Diseños para el futuro Pulse para ampliar Bifaz achelense (Sala 5, vitrina 5.4)

Biface

“An object has its own beauty whenever its form is the manifest expression of its function” P. Souriau

The biface is the one of the first objects designed and fashioned by human hands, the product of a laborious process of transforming stone to obtain, based on a preliminary mental design, a tool with the desired shape that would allow our remote ancestors to meet certain basic needs. The first bifaces were made in Africa 1.5 million years ago and made their way to Europe over half a million years ago.

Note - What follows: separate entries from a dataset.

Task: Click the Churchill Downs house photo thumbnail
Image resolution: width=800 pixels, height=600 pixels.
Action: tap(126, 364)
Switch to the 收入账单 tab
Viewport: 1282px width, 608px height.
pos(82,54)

This biface from Cerro de San Isidro (Madrid), roughly 200,000 years old, was knapped on both sides or faces—hence the term “biface”—to create a tough cutting edge along the entire perimeter. It is considered a multi-purpose tool, useful for chopping wood, skinning or butchering animals, hammering, digging up roots, etc. The perfection of its design is the result of a premeditated balance of matter, form and function that attests the intellectual prowess of Palaeolithic men and women. The biface is therefore a reflection of their considerable creative and innovative abilities, as well as their aesthetic sensibility, expressed in the beauty of its functional form, flawless symmetry and the beauty of the chosen materials. Some have even conjectured that early humans deliberately selected special stones for their tools. In this way, they fashioned an object that was both useful and beautiful in their eyes and still strikes us as lovely today, something that may even have evolved into a symbol with greater significance than its mere utility as a tool.

The idea of a practical cutting edge round the whole circumference of an object, like that of the biface, is still very useful today and has inspired the design of other tools like the pizza cutter. As a multi-purpose instrument, the Swiss Army knife can also be considered a descendant of the biface.